Regimbartia attenuata

Scientific classification
- Kingdom: Animalia
- Phylum: Arthropoda
- Class: Insecta
- Order: Coleoptera
- Suborder: Polyphaga
- Infraorder: Staphyliniformia
- Family: Hydrophilidae
- Genus: Regimbartia
- Species: R. attenuata
- Binomial name: Regimbartia attenuata (Fabricius, 1801)
- Synonyms: Brachygaster indicus Mulsant, 1853 ; Brachygaster metallescens Mulsant, 1853 ; Hydrophilus attenuatus Fabricius, 1801 ; Volvulus aeneus Brullé, 1835 ; Volvulus profundus Sharp, 1873 ; Volvulus scaphiformis Fairmaire, 1879 ;

= Regimbartia attenuata =

- Genus: Regimbartia
- Species: attenuata
- Authority: (Fabricius, 1801)

Species of beetle

Regimbartia attenuata, commonly known as Japanese water scavenger beetle, is a species of water scavenger beetle widely distributed in the Old World, from northern Australia
and Japan westward to the countries of Arabian Peninsula, including Oman and Yemen. It is the only species of the genus occurring in the Arabian Peninsula.

==Distribution==
It is found in India, Sri Lanka, Pakistan, Philippines, Sunda Islands, Australia, Japan, Formosa, Indonesia, Cambodia, Cochin-china, and Indochina.

==Description==
The larval stage of the species is extensively described. Adult female lay eggs in egg cases on substrate such as leaves. Larva has almost symmetrical clypeolabrum, elongated prementum. Third instar larva is metapneustic. Body slender with strong setiferous projections. Thorax and abdomen consists with short to long, membranous projections. Body greyish white in color with brownish sclerotised parts. Head capsule is yellowish brown which is subquadrate, attenuated posteriad. Cervical sclerites are large, and subrectangular. Long, slender antenna with 3 segments. Mandibles slender, and slightly asymmetrical. Maxilla consists with 6-segments, and are slightly longer than antenna. Thoracic membrane covered with fine cuticular pubescence. Abdomen with 10 segments and tapering posteriorly. There are 12 setiferous, membranous projections on abdomen.

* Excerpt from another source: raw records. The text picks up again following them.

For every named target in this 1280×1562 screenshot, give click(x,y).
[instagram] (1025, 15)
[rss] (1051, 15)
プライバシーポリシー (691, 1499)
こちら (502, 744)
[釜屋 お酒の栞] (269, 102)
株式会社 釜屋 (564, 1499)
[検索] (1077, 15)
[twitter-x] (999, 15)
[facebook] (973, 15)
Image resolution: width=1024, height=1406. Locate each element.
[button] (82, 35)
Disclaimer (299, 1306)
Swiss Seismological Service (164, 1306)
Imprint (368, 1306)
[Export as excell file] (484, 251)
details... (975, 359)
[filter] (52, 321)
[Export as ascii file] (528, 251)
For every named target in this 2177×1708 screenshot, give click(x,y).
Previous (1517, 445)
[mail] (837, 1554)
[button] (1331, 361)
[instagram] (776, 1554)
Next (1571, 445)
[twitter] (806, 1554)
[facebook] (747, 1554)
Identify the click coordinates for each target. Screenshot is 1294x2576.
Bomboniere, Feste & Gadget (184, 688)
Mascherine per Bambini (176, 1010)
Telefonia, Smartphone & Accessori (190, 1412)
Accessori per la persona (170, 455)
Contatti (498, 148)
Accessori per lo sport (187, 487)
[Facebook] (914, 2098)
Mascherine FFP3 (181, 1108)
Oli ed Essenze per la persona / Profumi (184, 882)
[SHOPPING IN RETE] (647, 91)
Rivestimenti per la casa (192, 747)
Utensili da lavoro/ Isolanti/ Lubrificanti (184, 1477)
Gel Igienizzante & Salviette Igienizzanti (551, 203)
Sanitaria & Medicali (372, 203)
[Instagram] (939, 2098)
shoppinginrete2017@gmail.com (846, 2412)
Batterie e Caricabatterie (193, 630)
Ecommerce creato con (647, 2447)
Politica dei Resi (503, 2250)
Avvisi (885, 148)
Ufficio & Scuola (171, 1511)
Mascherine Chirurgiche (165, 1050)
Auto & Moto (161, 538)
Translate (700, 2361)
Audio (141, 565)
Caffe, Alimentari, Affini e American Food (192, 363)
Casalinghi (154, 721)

Adult beetles have antennae composed of 8 segments (5+3).

==Biology==
The species is an important link in the diet of many amphibians. Adult beetles were easily eaten by the frog species Pelophylax nigromaculatus, but about 90% of swallowed beetles are excreted quickly. Surprisingly, the beetles survive. Water beetles carry oxygen under their exoskeleton. The exoskeleton protects the beetle from digestive juices in the frog. It allows the beetle to survive in the digestive system of the frog.

Adult beetles are identified as the natural hosts of the fungus Autoicomyces falcifer. Adults are usually found from rabbit carcasses.